March 24, 2021 at 3:15 pm #196766Dr. EricParticipant
I just assume that I am the one doing all of the interrupting and, that if I think other people are, that I chalk it up to lack of awareness on my part or that it is the only way others can get a word in…
April 2, 2021 at 1:30 pm #198645elbee577Participant
Yes, indeed–me, too! While it bothers me less if a person interrupts a verbal conversation, (and I don’t like it), what bothers me more happens fairly often at home when I’m trying to get something routine (and boring) done. It takes me a lot of time and effort to just get “going” with routines of housekeeping, for example. I might do a little work (an hour, split up into smaller segments, with a break or two in the midst), and then I notice the clock and it’s early afternoon. I probably haven’t eaten a meal yet since arising around 8 or 9 AM (because I’m a very late “night owl”), so, I pause to get something to eat.

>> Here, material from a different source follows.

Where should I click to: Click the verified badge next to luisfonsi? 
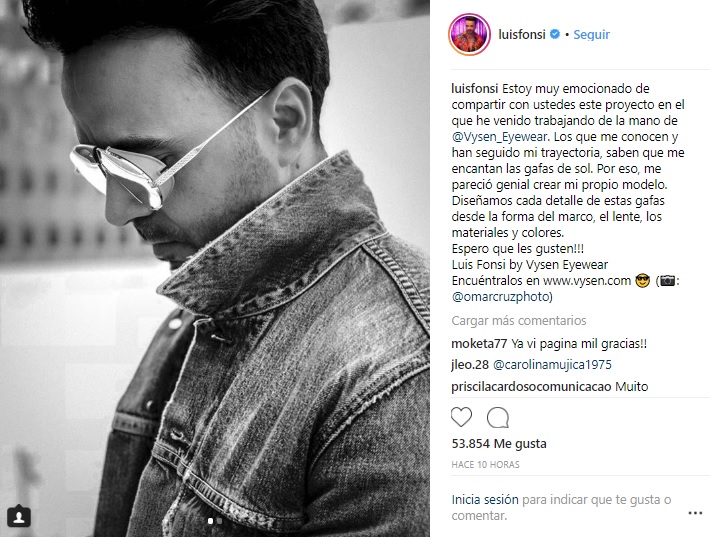(554, 34)
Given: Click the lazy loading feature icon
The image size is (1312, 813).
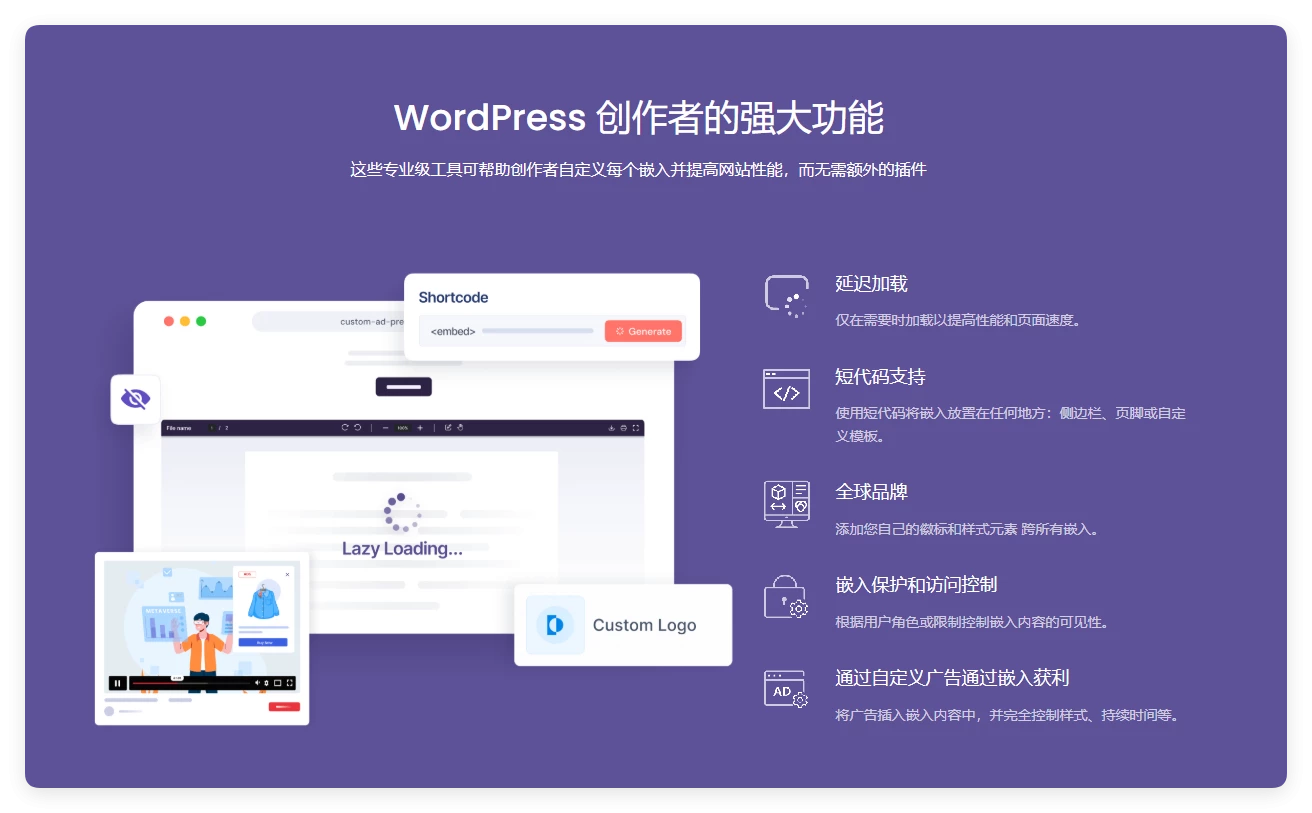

After eating–and sitting down, and probably also turning on the TV–to give myself something to watch or think about while I “sit and eat”, I am probably going to stretch that sit-down into 30 minutes to an hour. That’s okay; I don’t stress about that. I can get up when the program is over and start back with the (boring, routine) tasks I had before.

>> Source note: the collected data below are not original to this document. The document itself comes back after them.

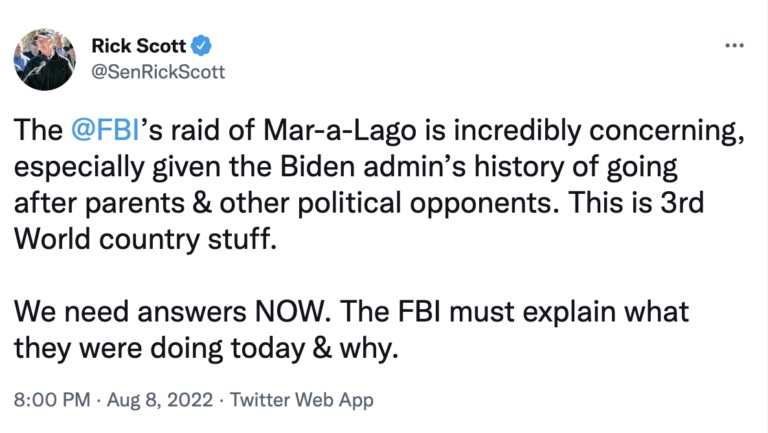The image size is (768, 433).
Task: Click the Rick Scott display name
Action: click(x=139, y=46)
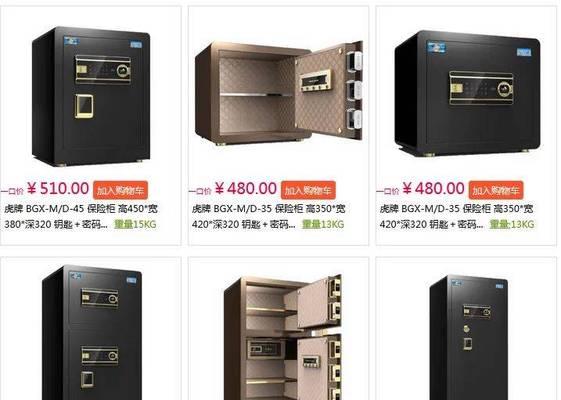The height and width of the screenshot is (400, 561).
Task: Click the middle product's 13KG weight label
Action: pyautogui.click(x=323, y=224)
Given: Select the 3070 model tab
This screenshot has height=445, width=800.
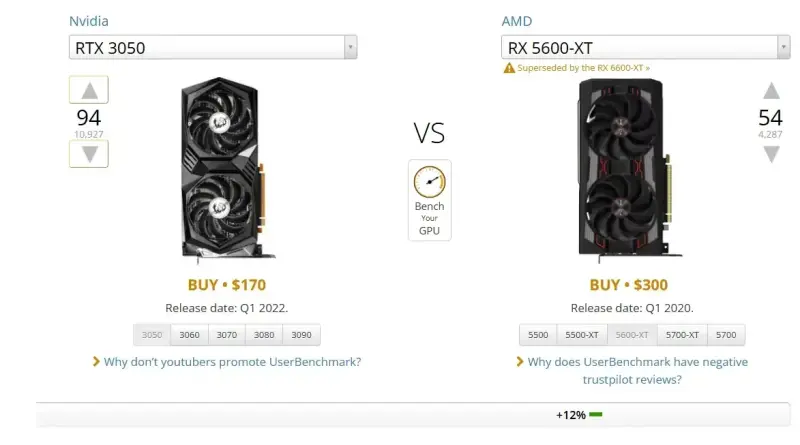Looking at the screenshot, I should [227, 335].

HOWEVER, if my husband happens to come home from his office at any time earlier than, say, 4:30 or 5:00, it totally throws me off. I can’t get back to what I was doing before, even after he changes clothes and leaves for the gym or a long outdoor walk–his “afternoon thing” to do, every day, as soon as he can get free for it. For my husband, his routines and “schedule” make perfect sense. For me, it FEELS like being verbally interrupted in the middle of a conversation. I feel “jolted” or something. Whatever I happen to be doing, when Husband walks in the door, I stop. I STOP, because I simply cannot concentrate at ALL on “doing the work” when someone is moving into, out of, or around the space I’m working in. It doesn’t help to move to some other room–that feels like being shut up into a closet or something. I have to stop, and (sometimes), I can’t get BACK to the thing (mentally focused on it) even after he leaves.
The same thing is true if *I* have to leave the house in the middle of the day for an appointment or meeting or any “time sensitive” activitiy. I feel I’ve switched gears and can’t get back to the “working flow” mode when I return.
When this “switch gears” thing happens, I simply give up with the previous task and effort–until late at night. Then, my focus returns. I tend to stay up REALLY late, because that seems to be one time when I can concentrate on some of the boring “need to be done” activities I normally can’t do during the daytime. There are no interruptions, unless I get unavoidably very tired and have to go to bed.
The next day, it starts all over again! It’s not being interrupted in conversations, but feeling interrupted while trying to stay on-task that irritates and frustrates me the most!